The big thing is to make your pet enjoy being groomed. She may even look forward to her beauty sessions if she associates brushing with being pampered.  

Of course, if your cat does not enjoy being brushed, she will struggle, making the process not only less enjoyable for you both, but it will also make it harder next time around.

Make sure you wait until your cat is relaxed and cuddly. If your pet loves to curl up on your lap at night, this is a purrfect time.

Pet her gently in the direction of her fur. Start with just your hand and then slowly incorporate the brush.

Work in some cuddles and some sweet talk to keep Fluffy relaxed. You can even offer treats or catnip!

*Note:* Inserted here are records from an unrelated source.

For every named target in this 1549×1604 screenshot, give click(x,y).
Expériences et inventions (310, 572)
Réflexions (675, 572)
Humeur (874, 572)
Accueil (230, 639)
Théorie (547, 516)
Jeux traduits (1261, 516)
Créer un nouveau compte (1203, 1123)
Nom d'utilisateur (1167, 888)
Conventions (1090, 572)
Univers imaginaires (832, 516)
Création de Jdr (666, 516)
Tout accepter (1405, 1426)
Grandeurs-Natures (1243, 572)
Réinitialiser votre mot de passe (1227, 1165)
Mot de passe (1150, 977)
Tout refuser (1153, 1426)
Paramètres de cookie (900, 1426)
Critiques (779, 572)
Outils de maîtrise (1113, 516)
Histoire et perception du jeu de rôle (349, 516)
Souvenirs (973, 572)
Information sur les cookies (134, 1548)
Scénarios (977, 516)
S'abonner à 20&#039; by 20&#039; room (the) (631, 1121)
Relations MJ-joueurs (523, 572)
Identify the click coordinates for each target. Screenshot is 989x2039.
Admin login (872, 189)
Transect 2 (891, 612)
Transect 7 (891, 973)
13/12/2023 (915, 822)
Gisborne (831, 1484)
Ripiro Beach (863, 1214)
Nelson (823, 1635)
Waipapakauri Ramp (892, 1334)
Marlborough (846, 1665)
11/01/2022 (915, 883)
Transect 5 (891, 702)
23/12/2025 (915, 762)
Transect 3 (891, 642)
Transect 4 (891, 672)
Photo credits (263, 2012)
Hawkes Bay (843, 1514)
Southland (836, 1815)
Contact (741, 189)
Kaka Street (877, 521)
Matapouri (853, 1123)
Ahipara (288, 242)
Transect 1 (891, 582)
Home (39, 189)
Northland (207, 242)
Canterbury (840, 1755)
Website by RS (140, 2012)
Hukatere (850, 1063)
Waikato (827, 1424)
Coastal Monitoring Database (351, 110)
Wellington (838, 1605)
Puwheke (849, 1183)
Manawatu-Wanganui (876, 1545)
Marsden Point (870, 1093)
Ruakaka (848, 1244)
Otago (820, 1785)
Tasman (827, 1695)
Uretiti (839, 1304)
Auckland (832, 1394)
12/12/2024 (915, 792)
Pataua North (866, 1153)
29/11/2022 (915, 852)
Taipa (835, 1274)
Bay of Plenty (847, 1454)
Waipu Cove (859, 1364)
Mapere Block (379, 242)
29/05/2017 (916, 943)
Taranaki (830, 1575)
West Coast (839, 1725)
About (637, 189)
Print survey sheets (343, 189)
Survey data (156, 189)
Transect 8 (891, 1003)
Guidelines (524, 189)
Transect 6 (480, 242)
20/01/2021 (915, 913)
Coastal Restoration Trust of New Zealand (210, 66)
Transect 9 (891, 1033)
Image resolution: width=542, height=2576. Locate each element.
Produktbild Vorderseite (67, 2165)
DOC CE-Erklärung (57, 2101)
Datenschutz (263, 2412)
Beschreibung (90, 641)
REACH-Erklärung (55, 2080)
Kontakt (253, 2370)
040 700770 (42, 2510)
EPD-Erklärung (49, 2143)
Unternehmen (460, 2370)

Don’t be surprised if your furry friend starts her engine. Many cats love being pampered. (Actually, Fluffy enjoys being waited on hand and foot (or front and back paw) but that’s another topic.)

How Long Should Kitty Grooming Sessions Last?

We’ll leave this one up to Fluffy. When your cat is done with something, she will probably let you know by just walking away. Do not force her to do anything beyond this. An unhappy cat is difficult to brush or bathe, as some of you have probably learned. Forcing things is a good way to get scratched! Also, when you try to groom her again, she may retreat under the bed and give you that death stare that kitties are so famous for.

There’s another issue here as well. If your feline friend is struggling, this increases the risk of her falling or slipping.

If your pet gets something spilled on her fur, or if she is very soiled or matted, call your vet or a professional groomer.